**Exercise**.
In the records below, find the line holding "The height and width of the screenshot is (687, 1422)." and the line holding "Bookmark the page". Set down both, with every line between them, exactly.

:: Source information ::

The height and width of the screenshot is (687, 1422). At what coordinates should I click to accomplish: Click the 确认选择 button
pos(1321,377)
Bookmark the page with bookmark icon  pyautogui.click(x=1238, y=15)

:::
:: Source information ::

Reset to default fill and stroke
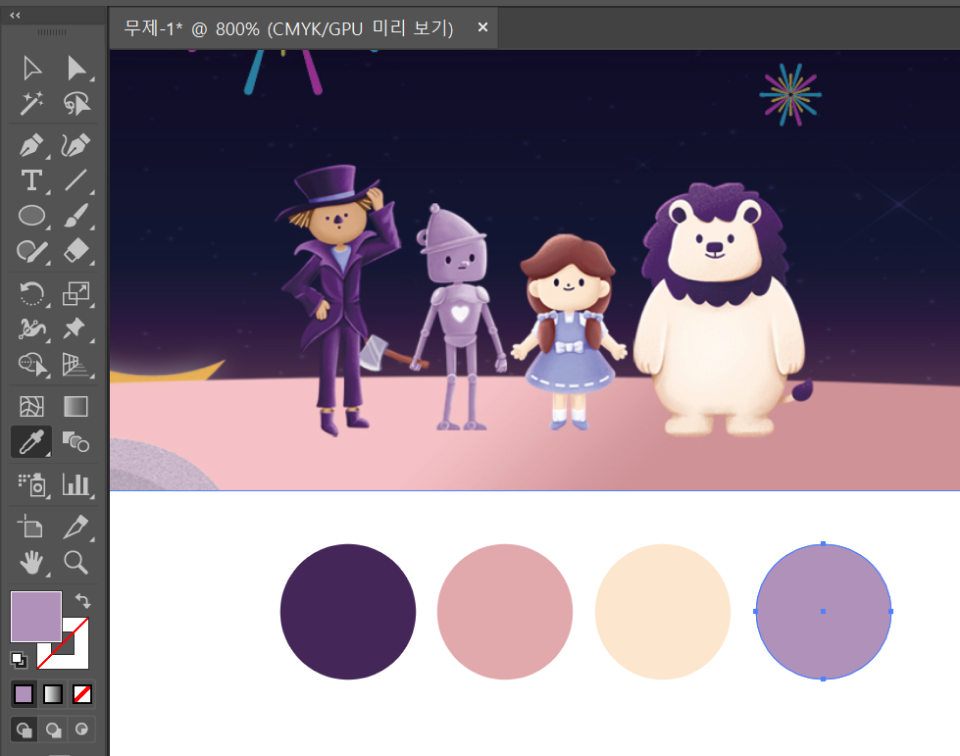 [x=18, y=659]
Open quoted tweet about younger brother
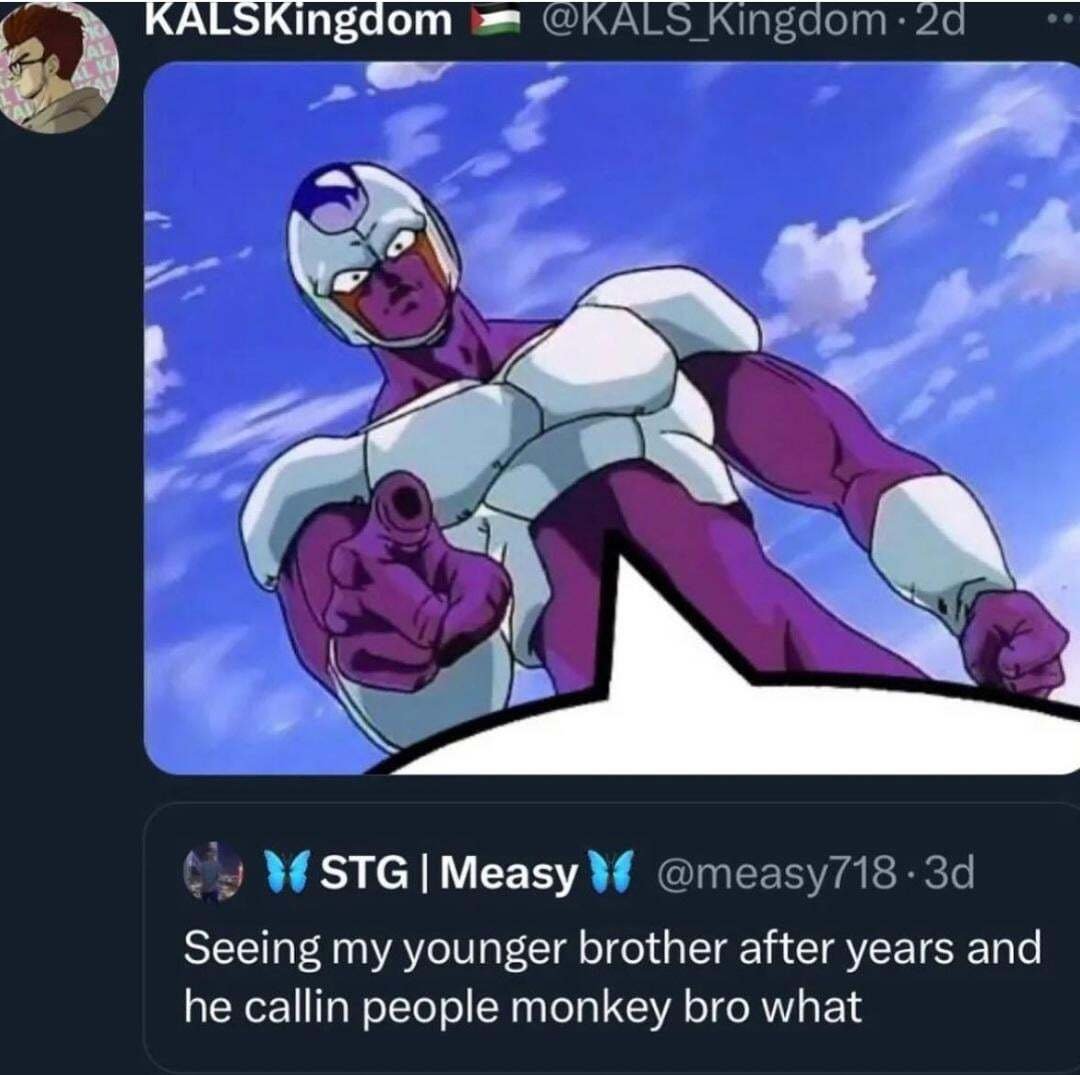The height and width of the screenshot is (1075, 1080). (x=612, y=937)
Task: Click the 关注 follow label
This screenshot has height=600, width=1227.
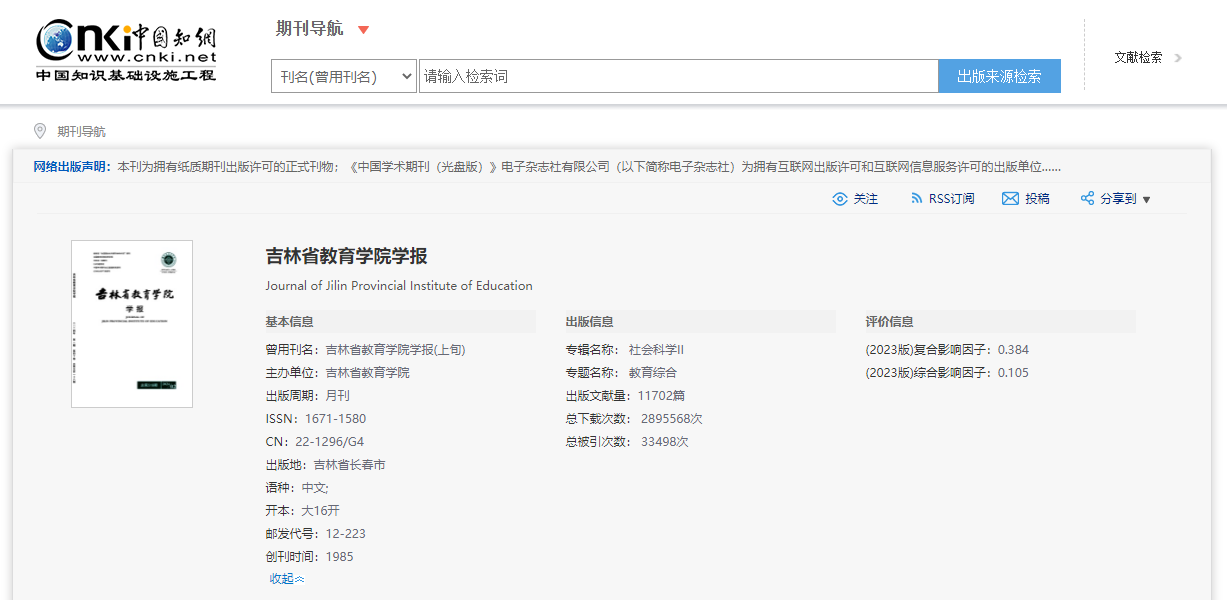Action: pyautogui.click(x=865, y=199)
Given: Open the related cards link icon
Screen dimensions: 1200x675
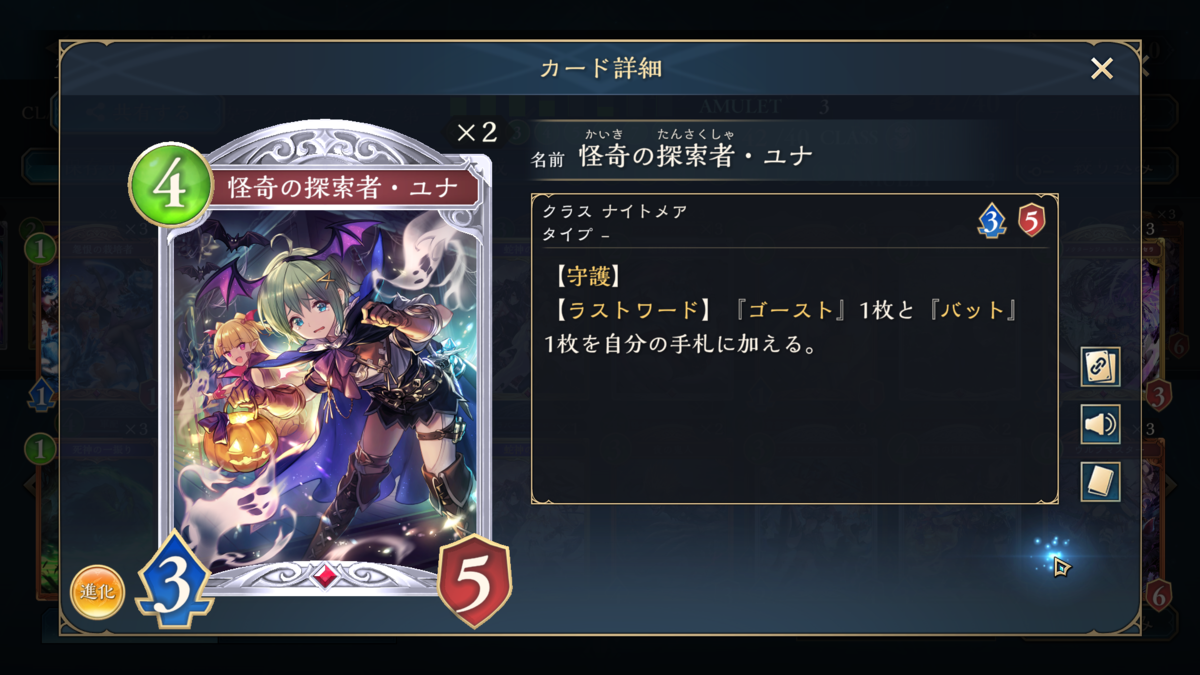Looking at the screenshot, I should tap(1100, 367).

:::
:: Source information ::

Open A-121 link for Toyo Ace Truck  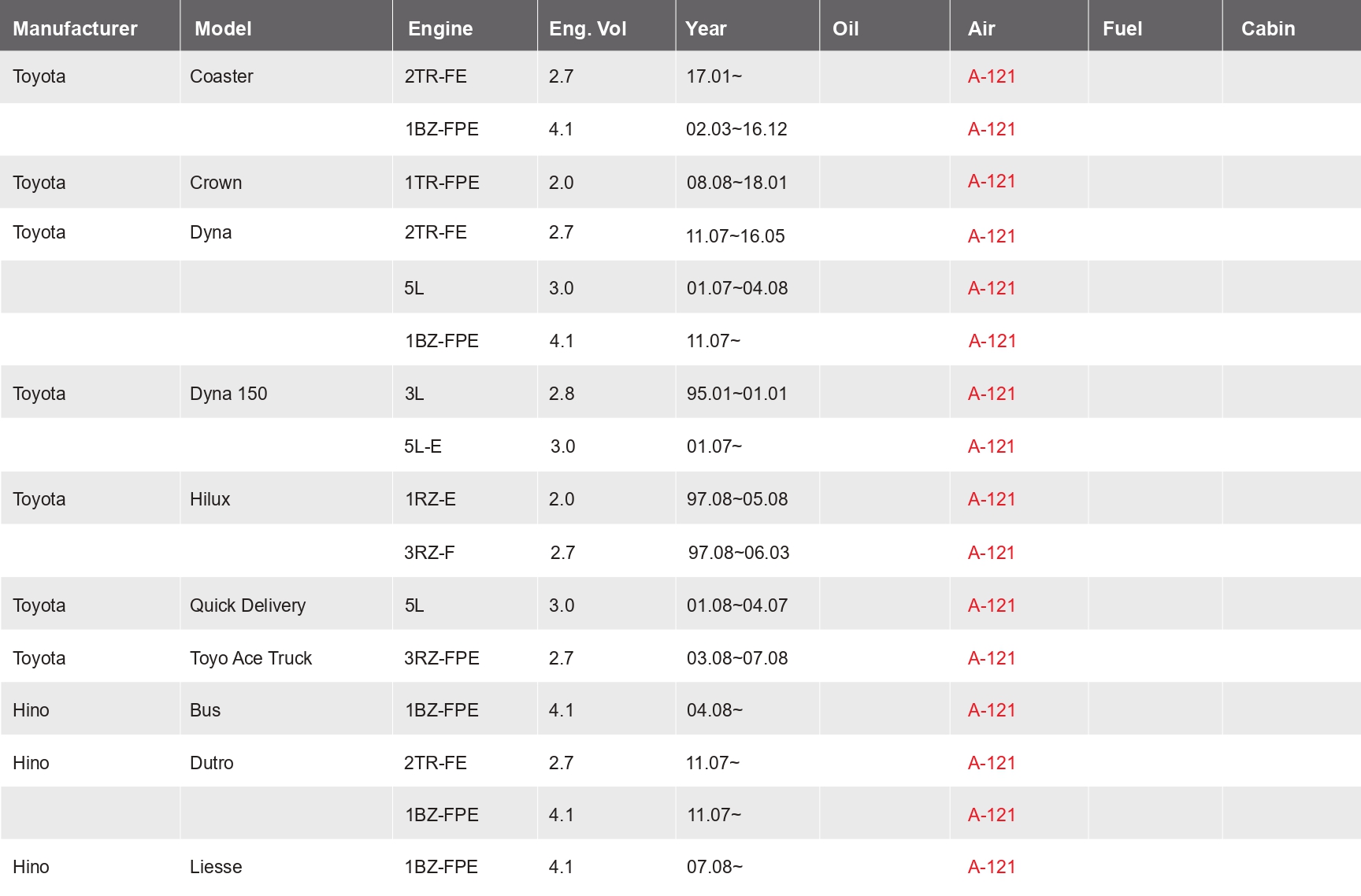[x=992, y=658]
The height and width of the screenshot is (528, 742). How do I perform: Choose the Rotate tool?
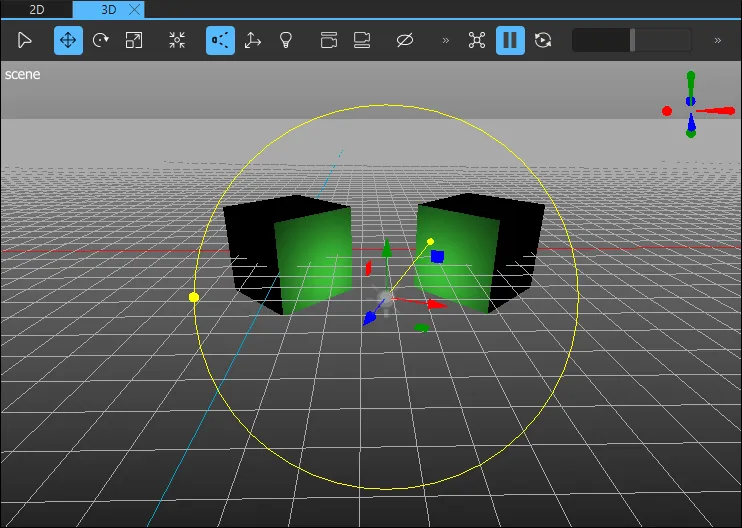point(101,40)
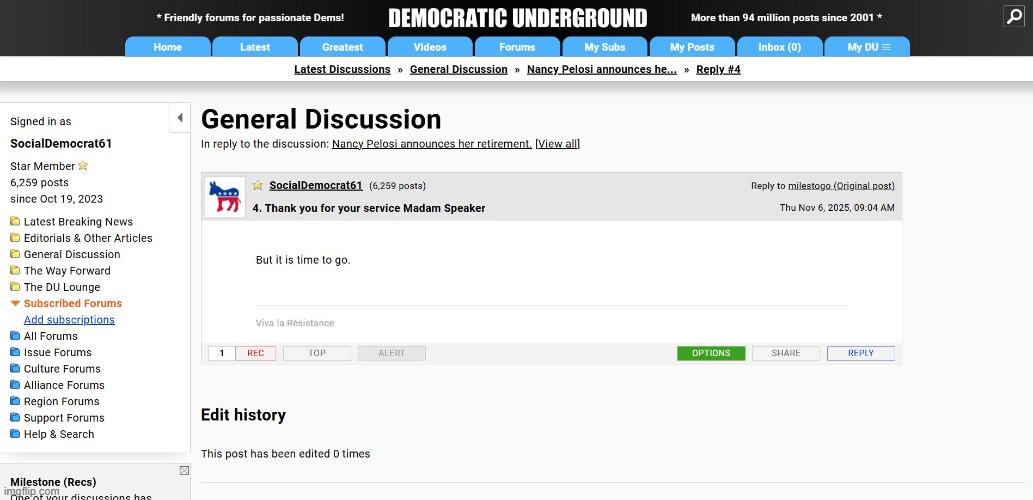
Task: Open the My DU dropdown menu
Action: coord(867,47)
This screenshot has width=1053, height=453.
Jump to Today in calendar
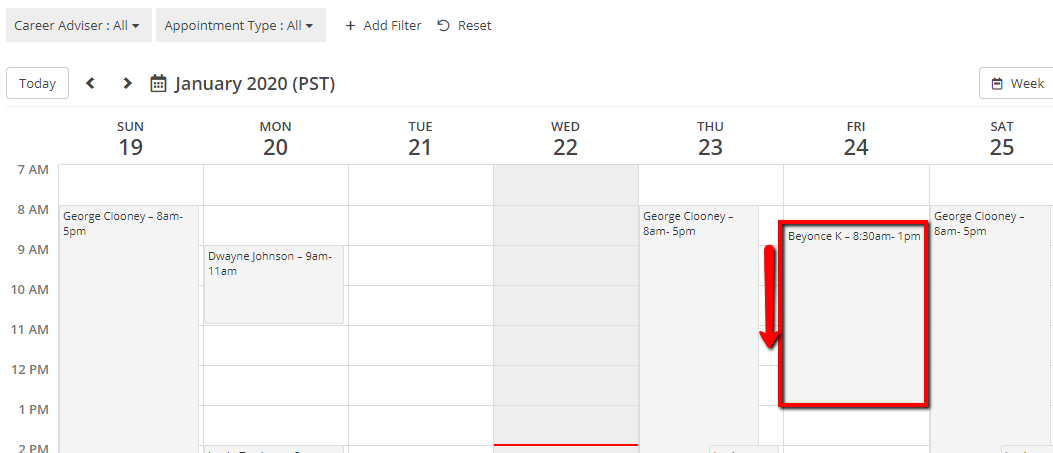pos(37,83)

:::

**Solved exercise**.
The height and width of the screenshot is (687, 1422). At what coordinates should I click to accomplish: Click the 确认选择 button
pos(1321,377)
Bookmark the page with bookmark icon  pyautogui.click(x=1238, y=15)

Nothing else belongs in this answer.